** BEGIN The data **
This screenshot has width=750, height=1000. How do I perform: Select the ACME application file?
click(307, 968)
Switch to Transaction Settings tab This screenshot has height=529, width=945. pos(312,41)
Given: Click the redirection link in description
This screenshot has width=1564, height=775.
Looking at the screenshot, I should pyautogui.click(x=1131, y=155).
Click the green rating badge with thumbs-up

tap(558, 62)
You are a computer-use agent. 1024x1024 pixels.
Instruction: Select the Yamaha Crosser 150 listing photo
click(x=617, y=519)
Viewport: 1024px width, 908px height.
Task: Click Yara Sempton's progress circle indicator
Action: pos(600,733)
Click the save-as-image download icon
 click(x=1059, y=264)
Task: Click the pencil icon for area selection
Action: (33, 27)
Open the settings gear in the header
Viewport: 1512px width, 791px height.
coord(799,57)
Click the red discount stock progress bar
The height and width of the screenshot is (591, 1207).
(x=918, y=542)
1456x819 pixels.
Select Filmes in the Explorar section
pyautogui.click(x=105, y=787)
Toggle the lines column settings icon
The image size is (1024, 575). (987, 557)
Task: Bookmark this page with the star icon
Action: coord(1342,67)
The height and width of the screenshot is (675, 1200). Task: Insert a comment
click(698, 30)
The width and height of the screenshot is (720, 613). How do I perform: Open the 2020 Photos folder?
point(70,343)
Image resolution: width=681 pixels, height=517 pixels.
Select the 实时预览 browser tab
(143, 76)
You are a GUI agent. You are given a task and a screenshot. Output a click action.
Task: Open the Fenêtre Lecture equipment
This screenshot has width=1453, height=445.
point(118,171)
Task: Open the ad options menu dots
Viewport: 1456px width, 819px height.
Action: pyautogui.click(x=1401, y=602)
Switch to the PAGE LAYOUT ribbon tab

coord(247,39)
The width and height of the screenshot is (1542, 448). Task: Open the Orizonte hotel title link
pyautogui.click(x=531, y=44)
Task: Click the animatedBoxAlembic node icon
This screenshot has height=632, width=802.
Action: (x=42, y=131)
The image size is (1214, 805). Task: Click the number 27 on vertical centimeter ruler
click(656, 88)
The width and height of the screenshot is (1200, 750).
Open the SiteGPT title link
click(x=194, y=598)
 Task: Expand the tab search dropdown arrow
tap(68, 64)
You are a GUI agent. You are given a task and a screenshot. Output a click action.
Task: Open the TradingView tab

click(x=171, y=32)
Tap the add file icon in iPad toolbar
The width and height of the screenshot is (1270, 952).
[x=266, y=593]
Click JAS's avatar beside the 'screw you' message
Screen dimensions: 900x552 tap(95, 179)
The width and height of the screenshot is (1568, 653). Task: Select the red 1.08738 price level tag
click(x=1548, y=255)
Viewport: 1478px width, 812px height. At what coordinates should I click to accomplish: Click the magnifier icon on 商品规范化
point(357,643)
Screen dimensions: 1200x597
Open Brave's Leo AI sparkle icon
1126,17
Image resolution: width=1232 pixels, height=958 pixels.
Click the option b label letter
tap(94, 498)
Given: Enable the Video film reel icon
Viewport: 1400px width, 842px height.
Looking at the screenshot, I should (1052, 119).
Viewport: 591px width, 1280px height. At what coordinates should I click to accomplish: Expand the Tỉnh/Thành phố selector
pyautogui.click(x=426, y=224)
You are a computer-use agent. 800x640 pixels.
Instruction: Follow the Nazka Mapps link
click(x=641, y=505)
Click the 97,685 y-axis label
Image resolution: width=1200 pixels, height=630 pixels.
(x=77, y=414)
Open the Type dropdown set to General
** END The data **
-- To be done --
Reproduce every line above verbatim, from the first to the last, without changing anything.

-- Exercise solution --
This screenshot has width=750, height=1000. How do I perform: Select the ACME application file?
click(307, 968)
Switch to Transaction Settings tab This screenshot has height=529, width=945. pos(312,41)
Given: Click the redirection link in description
This screenshot has width=1564, height=775.
Looking at the screenshot, I should pyautogui.click(x=1131, y=155).
Click the green rating badge with thumbs-up

tap(558, 62)
You are a computer-use agent. 1024x1024 pixels.
Instruction: Select the Yamaha Crosser 150 listing photo
click(x=617, y=519)
Viewport: 1024px width, 908px height.
Task: Click Yara Sempton's progress circle indicator
Action: pos(600,733)
Click the save-as-image download icon
 click(x=1059, y=264)
Task: Click the pencil icon for area selection
Action: (33, 27)
Open the settings gear in the header
Viewport: 1512px width, 791px height.
coord(799,57)
Click the red discount stock progress bar
The height and width of the screenshot is (591, 1207).
(x=918, y=542)
1456x819 pixels.
Select Filmes in the Explorar section
pyautogui.click(x=105, y=787)
Toggle the lines column settings icon
The image size is (1024, 575). (987, 557)
Task: Bookmark this page with the star icon
Action: coord(1342,67)
The height and width of the screenshot is (675, 1200). Task: Insert a comment
click(698, 30)
The width and height of the screenshot is (720, 613). How do I perform: Open the 2020 Photos folder?
point(70,343)
Image resolution: width=681 pixels, height=517 pixels.
Select the 实时预览 browser tab
(143, 76)
You are a GUI agent. You are given a task and a screenshot. Output a click action.
Task: Open the Fenêtre Lecture equipment
This screenshot has width=1453, height=445.
point(118,171)
Task: Open the ad options menu dots
Viewport: 1456px width, 819px height.
Action: pyautogui.click(x=1401, y=602)
Switch to the PAGE LAYOUT ribbon tab

coord(247,39)
The width and height of the screenshot is (1542, 448). Task: Open the Orizonte hotel title link
pyautogui.click(x=531, y=44)
Task: Click the animatedBoxAlembic node icon
This screenshot has height=632, width=802.
Action: (x=42, y=131)
The image size is (1214, 805). Task: Click the number 27 on vertical centimeter ruler
click(656, 88)
The width and height of the screenshot is (1200, 750).
Open the SiteGPT title link
click(x=194, y=598)
 Task: Expand the tab search dropdown arrow
tap(68, 64)
You are a GUI agent. You are given a task and a screenshot. Output a click action.
Task: Open the TradingView tab

click(x=171, y=32)
Tap the add file icon in iPad toolbar
The width and height of the screenshot is (1270, 952).
[x=266, y=593]
Click JAS's avatar beside the 'screw you' message
Screen dimensions: 900x552 tap(95, 179)
The width and height of the screenshot is (1568, 653). Task: Select the red 1.08738 price level tag
click(x=1548, y=255)
Viewport: 1478px width, 812px height. At what coordinates should I click to accomplish: Click the magnifier icon on 商品规范化
point(357,643)
Screen dimensions: 1200x597
Open Brave's Leo AI sparkle icon
1126,17
Image resolution: width=1232 pixels, height=958 pixels.
Click the option b label letter
tap(94, 498)
Given: Enable the Video film reel icon
Viewport: 1400px width, 842px height.
Looking at the screenshot, I should (1052, 119).
Viewport: 591px width, 1280px height. At what coordinates should I click to accomplish: Expand the Tỉnh/Thành phố selector
pyautogui.click(x=426, y=224)
You are a computer-use agent. 800x640 pixels.
Instruction: Follow the Nazka Mapps link
click(x=641, y=505)
Click the 97,685 y-axis label
Image resolution: width=1200 pixels, height=630 pixels.
(x=77, y=414)
Open the Type dropdown set to General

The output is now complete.